Suggestions for SQL query repair tool or tips on building one

oracle

Not sure if this is ontopic so I figure I would ask here and if its not liked then we can close it.

Our hosting provider for a legacy application that I inherited is no longer supporting Oracle 10 and are requiring us to move to Oracle 11g. I didn't think this would be a problem until nearly half of the SQL queries started failing. Upon research I found that previous versions of Oracle had a bug that didn't throw an exception at malformed ANSI SQL queries, and that bug was fixed in 11g.

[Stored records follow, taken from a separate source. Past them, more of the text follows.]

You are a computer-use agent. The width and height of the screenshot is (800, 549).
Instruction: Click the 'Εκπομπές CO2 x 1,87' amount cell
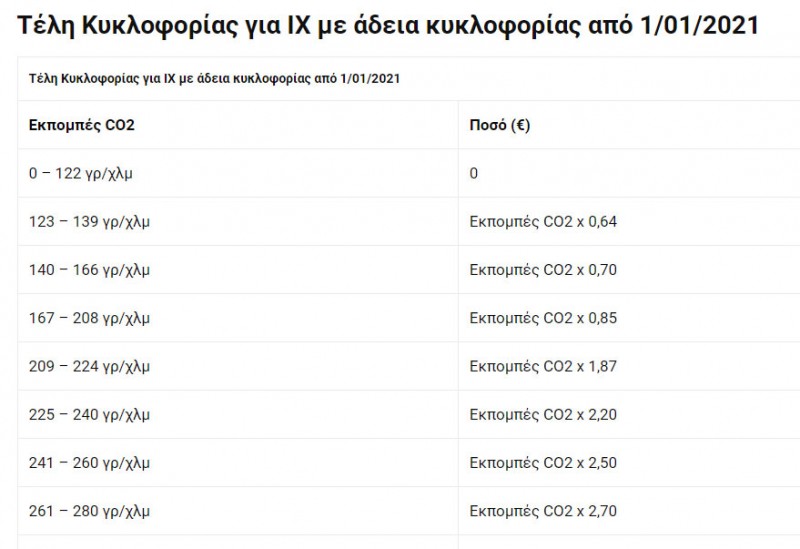(543, 366)
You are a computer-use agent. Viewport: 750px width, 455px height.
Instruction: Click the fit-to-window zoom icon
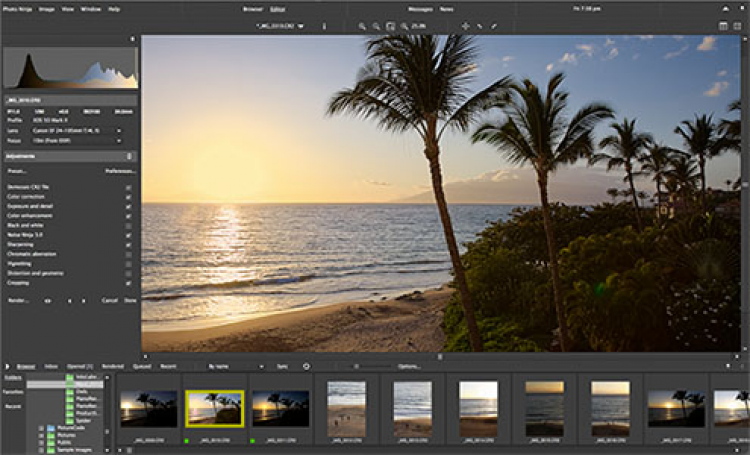tap(390, 25)
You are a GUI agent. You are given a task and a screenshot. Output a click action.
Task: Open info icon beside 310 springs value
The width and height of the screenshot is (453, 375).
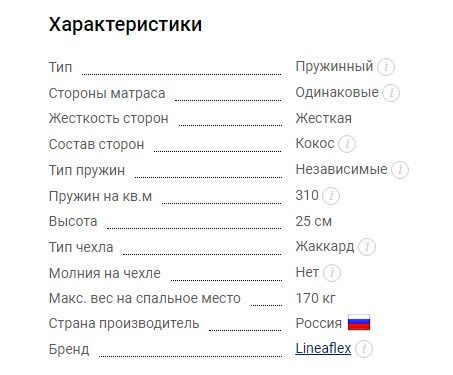tap(331, 195)
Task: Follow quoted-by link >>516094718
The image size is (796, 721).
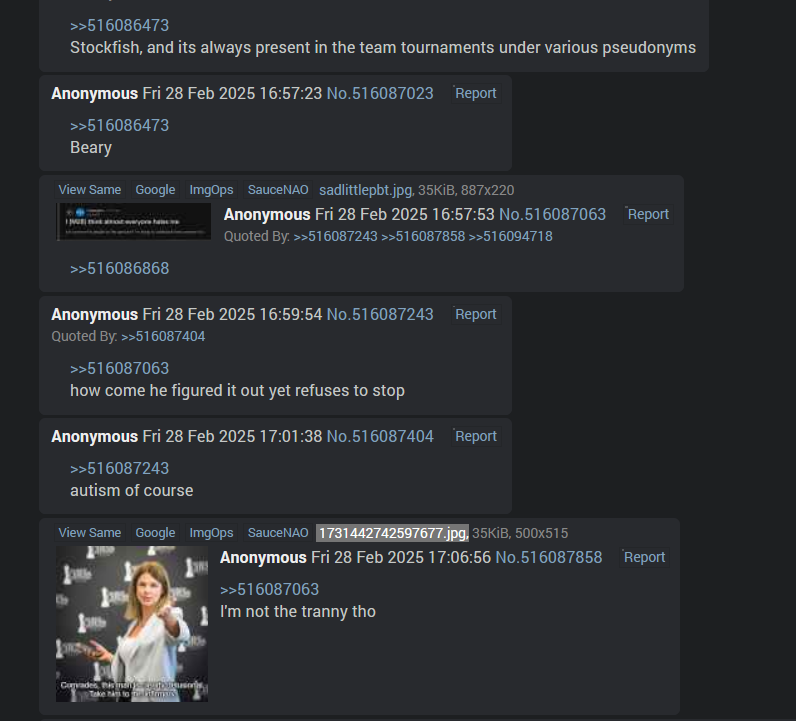Action: click(510, 237)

To make a long story short, the brilliant minds that came before me wrote some awful queries and only basic integration tests, and I now have a few weeks to fix about 1000 malformed queries or we are dead in the water.

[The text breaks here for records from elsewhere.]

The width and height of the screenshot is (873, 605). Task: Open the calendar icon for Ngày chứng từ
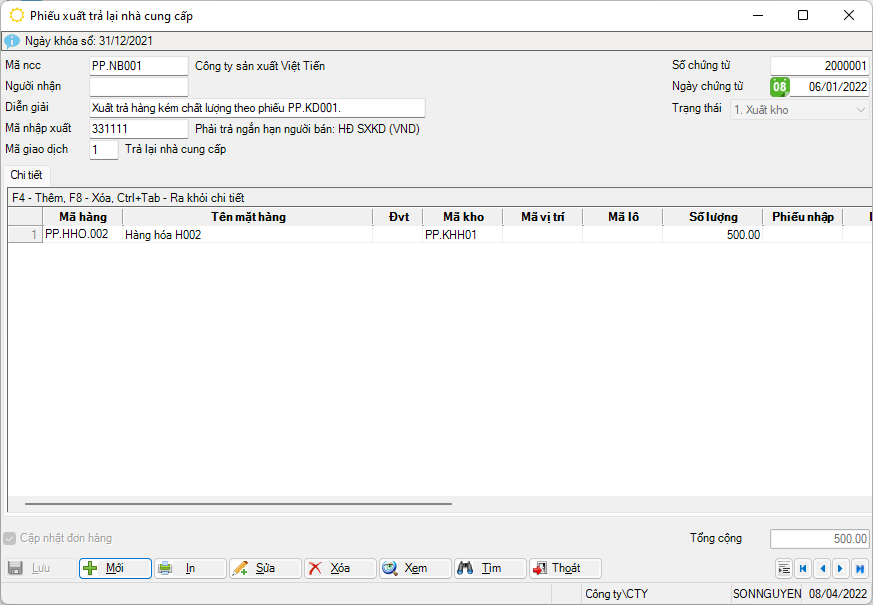point(779,87)
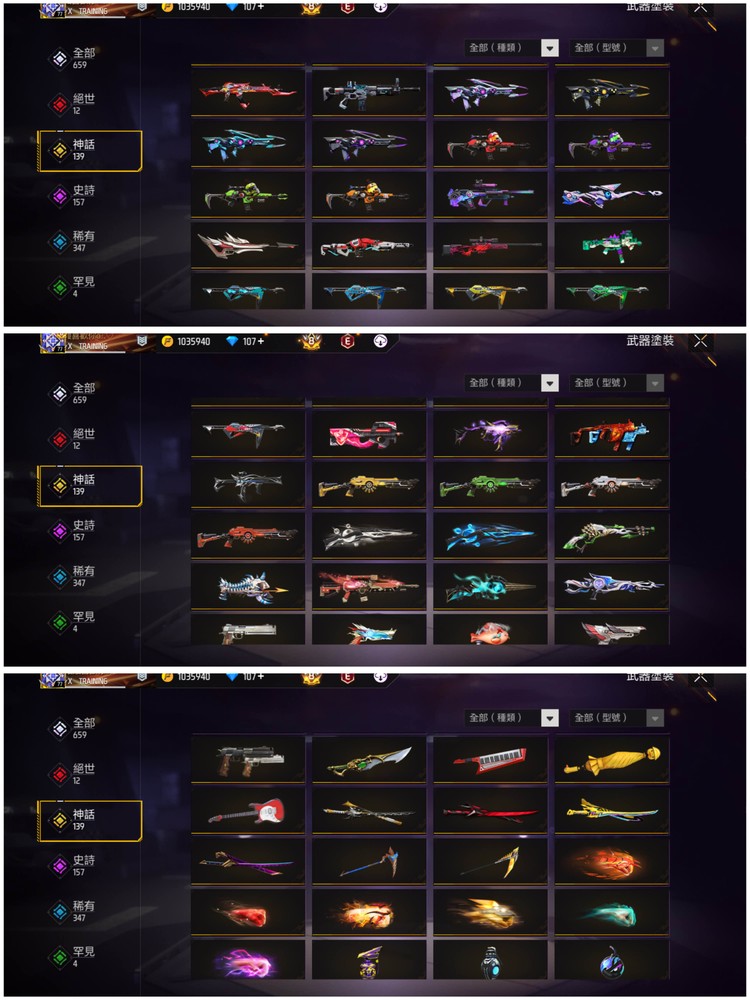Open 全部（種類）dropdown in the bottom panel
Viewport: 750px width, 1000px height.
[511, 717]
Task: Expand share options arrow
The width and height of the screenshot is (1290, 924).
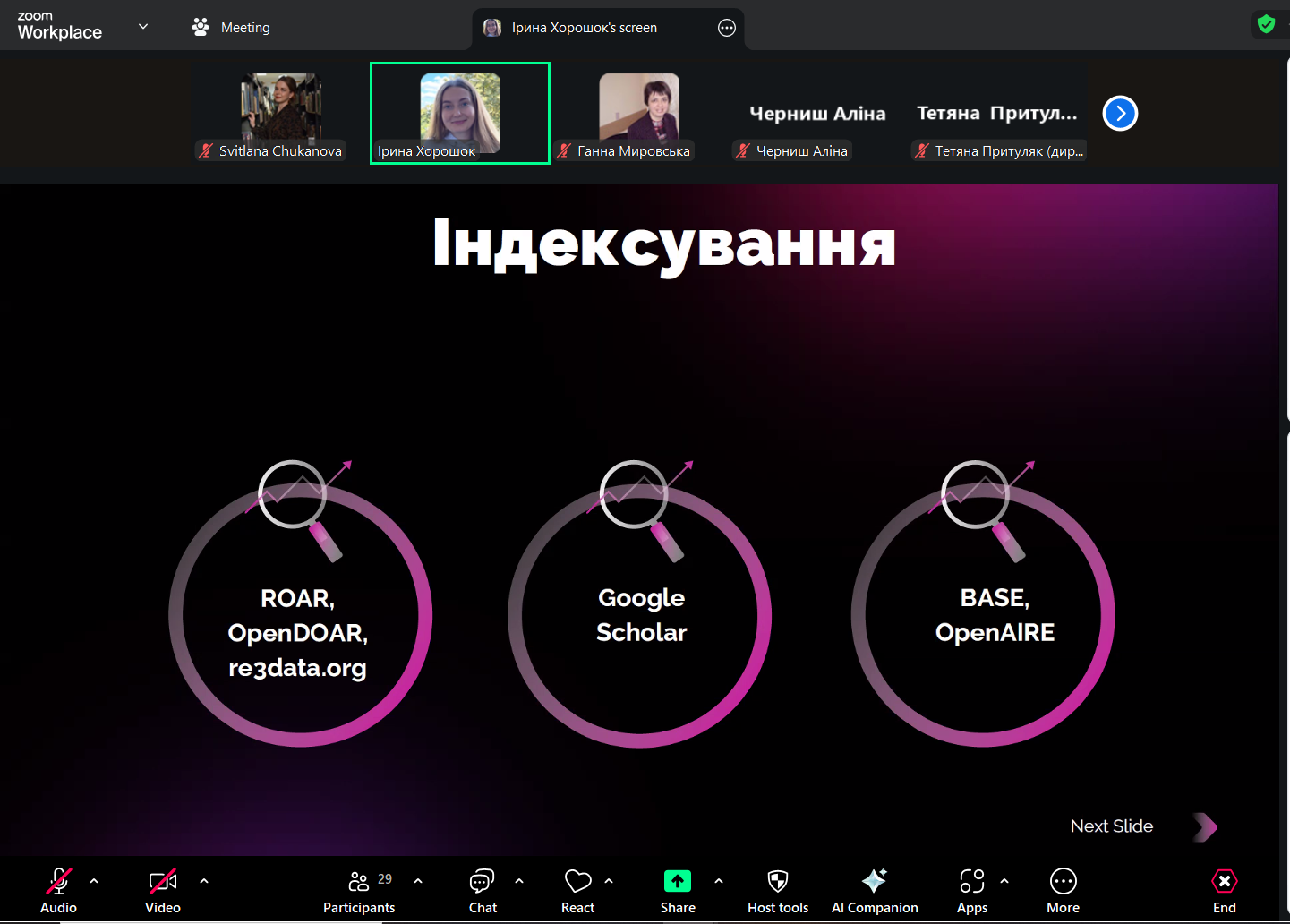Action: pyautogui.click(x=719, y=881)
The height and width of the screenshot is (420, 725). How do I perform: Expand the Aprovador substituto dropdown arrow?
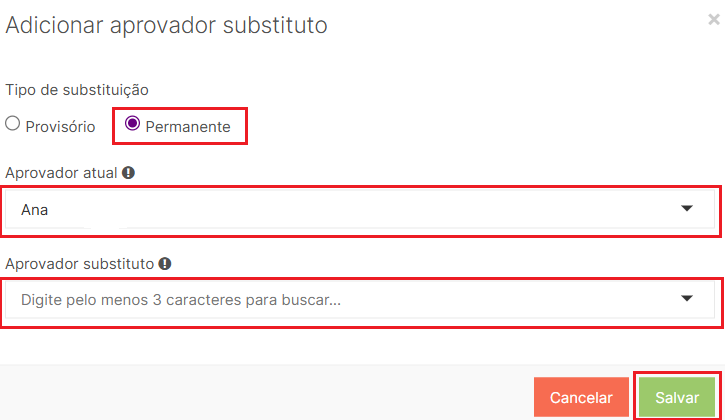click(687, 298)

I will literally set myself on fire if I have to manually fix all of these, and was wondering if you guys knew of some tools or techniques for hunting down these offending queries to make this slightly less painful. Perhaps a special code profiler, or even a brilliant regex that can help me locate column references without an alias?

Best Answer

Argh! I wanted to open a chat panel to ask you some more questions, but actually inviting doesn't work unless you are already chatting. Oh well.

You have indicated that these are java strings, which means that there are two problems.

  1. Parsing the SQL and making decisions (mark ambiguous items for user)
  2. Finding the SQL inside the java code

Hopefully the SQL should be fairly recognizable. It exists in a string, and sql follows a fairly ridged format. Also, your non-aliased items will follow a simple format too. They will be in columnname AS aliasname. Skip those, and only add aliases for columnnames not in that format. If you load in the db schema, you even get all valid columnnames to look for. Finally, if there is an ambiguous item, then write some context to stdout, and ask the user for input.

I would suggest using python and the PLY library. You get a full blown lex/yacc combo, with an easier language than C. Open a new question on SO if you want more help/or to scream at me. ;)